***** SUPPLIED RECORDS *****

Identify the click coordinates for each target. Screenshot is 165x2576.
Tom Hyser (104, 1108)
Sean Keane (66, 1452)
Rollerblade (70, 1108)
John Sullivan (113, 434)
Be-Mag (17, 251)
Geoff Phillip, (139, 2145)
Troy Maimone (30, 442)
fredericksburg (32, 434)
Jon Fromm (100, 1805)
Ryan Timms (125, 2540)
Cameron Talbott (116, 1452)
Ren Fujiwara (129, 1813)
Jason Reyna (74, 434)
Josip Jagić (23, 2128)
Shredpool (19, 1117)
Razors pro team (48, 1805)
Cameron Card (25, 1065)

*****

--- TASK DESCRIPTION ---
Search the data for "Jon Fromm (100, 1805)". Beginning with that line, set down every line through the last exactly.

--- ANSWER ---
Jon Fromm (100, 1805)
Ryan Timms (125, 2540)
Cameron Talbott (116, 1452)
Ren Fujiwara (129, 1813)
Jason Reyna (74, 434)
Josip Jagić (23, 2128)
Shredpool (19, 1117)
Razors pro team (48, 1805)
Cameron Card (25, 1065)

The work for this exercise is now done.